Ray segera merengkuh gadis, tanpa memperdulikan hujan pukulan yang datang darinya, ia membiarkan Destiny meluapkan emosi. Cukup lama Ray membiarkan tangis gadis itu tercurah, membuat satu-satunya baju yang ia bawa untuk keperluan meeting hari ini basah kuyup oleh tangisnya. Baru ketika isak gadis itu agak mereda, baru Ray mendorongnya dengan lembut.

"Berikan kuncinya. Sudah cukup lama aku tak mengendari mobil mewah begini."

Sorot mata terkejut bercampur kebahagiaan yang muncul di mata lebar yang saat ini sembab penuh air mata itu sungguh nyaris membuat pertahanan mental Ray runtuh.

"Jangan berpikiran yang tidak-tidak. Aku cuma mau menghemat biaya transport ke Jakarta. Taksi online dari sini ke Jakpus hampir 200rb, dan aku tak memiliki terlalu banyak uang untuk dibuang."

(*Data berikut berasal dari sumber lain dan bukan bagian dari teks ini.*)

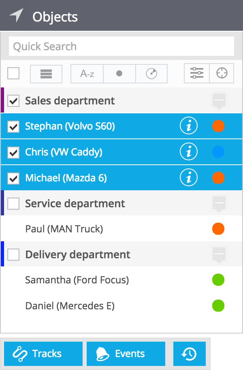The width and height of the screenshot is (243, 370).
Task: Focus the Quick Search field
Action: 122,46
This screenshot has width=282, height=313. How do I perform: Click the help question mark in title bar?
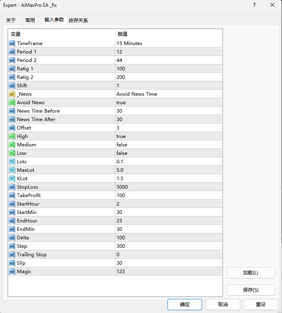pos(254,5)
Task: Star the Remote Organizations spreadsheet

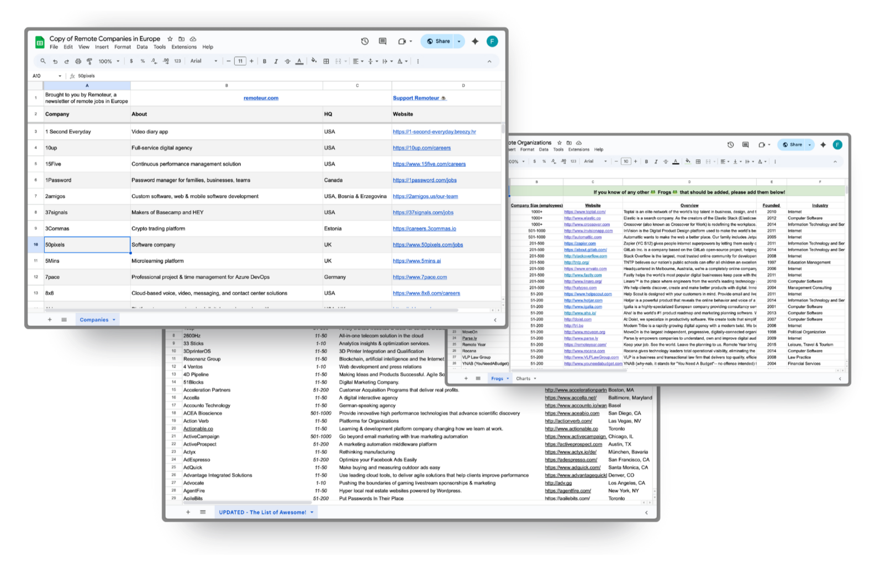Action: 560,143
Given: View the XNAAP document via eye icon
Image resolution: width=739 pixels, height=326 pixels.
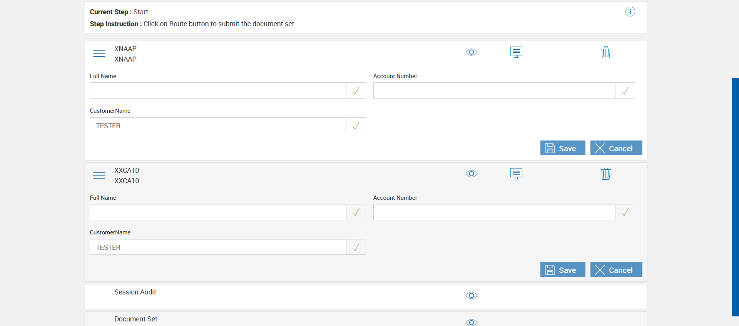Looking at the screenshot, I should pyautogui.click(x=471, y=52).

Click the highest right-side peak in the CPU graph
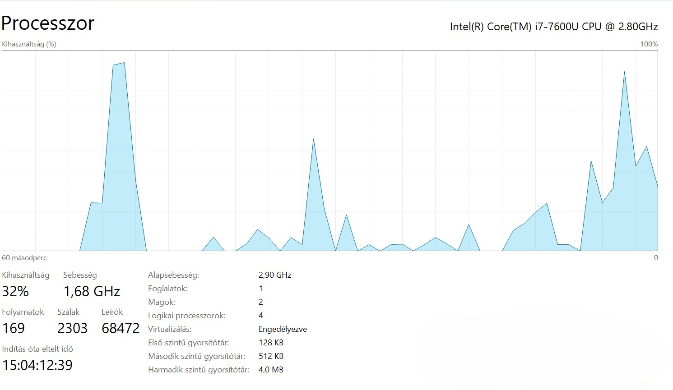click(624, 72)
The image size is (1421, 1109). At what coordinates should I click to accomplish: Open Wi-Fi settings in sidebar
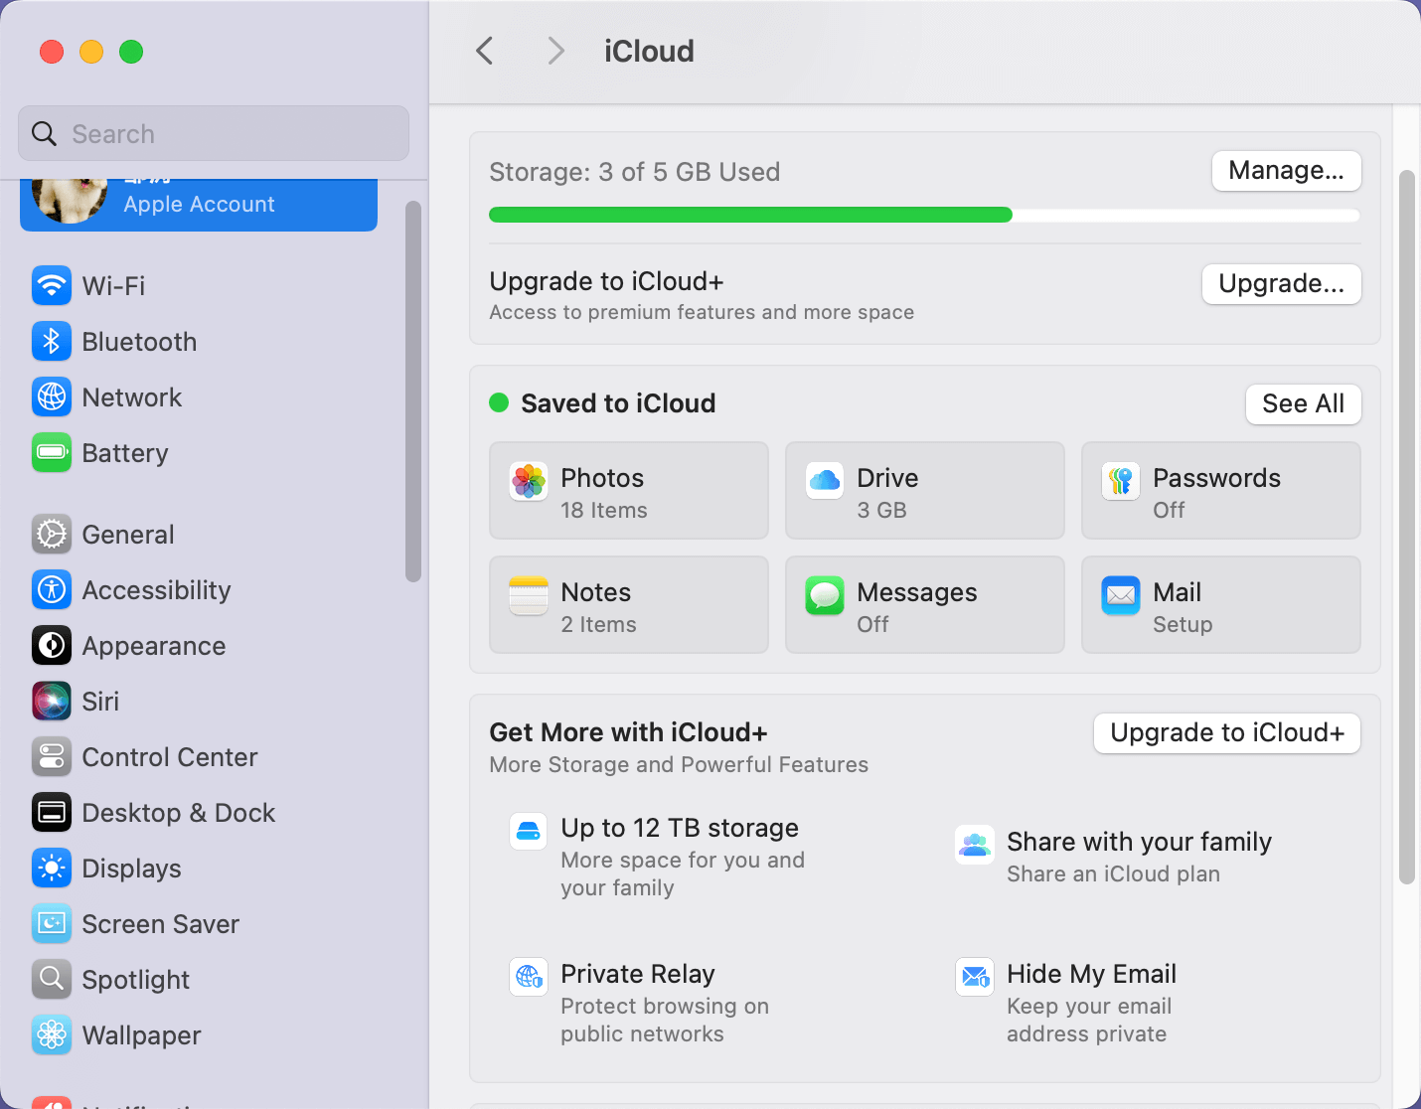pyautogui.click(x=113, y=286)

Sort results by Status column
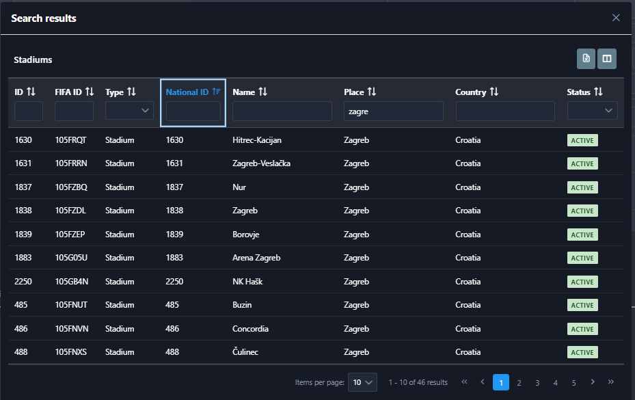point(598,92)
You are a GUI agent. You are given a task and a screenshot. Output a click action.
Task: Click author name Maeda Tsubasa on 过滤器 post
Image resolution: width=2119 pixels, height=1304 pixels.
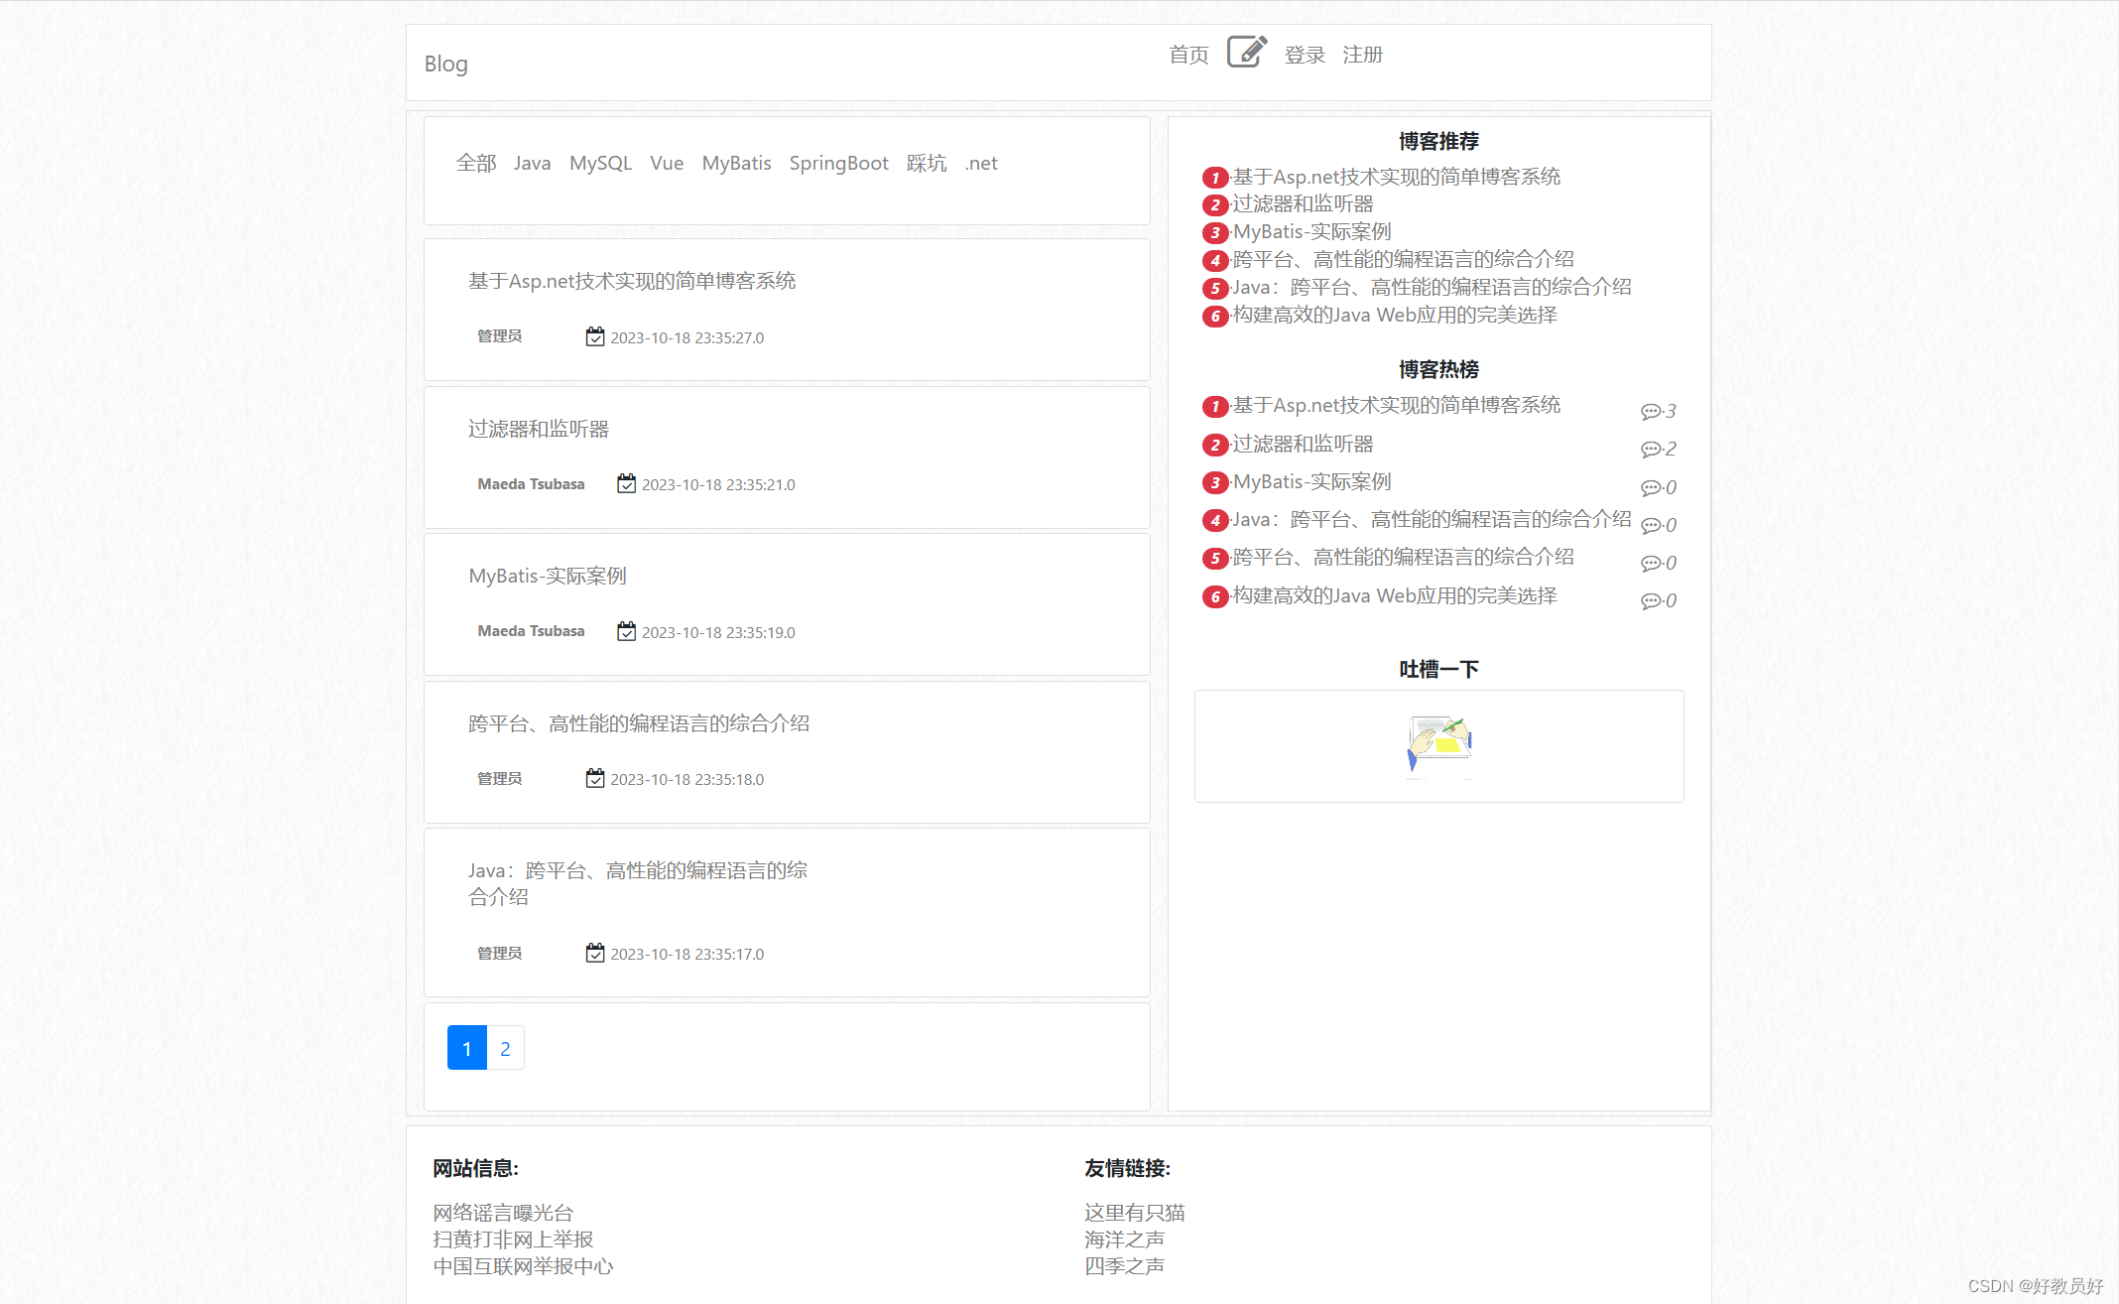531,484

Gadis itu kembali menjulurkan lidah dengan centil, mengeluarkan kunci dari dalam tas kecilnya dan nyaris berjingkrak memutari badan mobil untuk masuk ke sisi penumpang. Senyum ceria yang ia paksakan untuk muncul di wajah penuh bekas air mata itu makin membuatnya terlihat menyedihkan.

"Anything you say, Amm, Ray, sorry. I'm just missing you, that's all..." ujarnya lagi.

Ray termenung, dan sungguh-sungguh berharap ia memiliki kemampuan untuk bisa bilang "menjauhlah dariku..." tapi nampaknya ia salah. Lagi-lagi, sepertinya ia akan kembali melakukan hal yang akan ia sesali.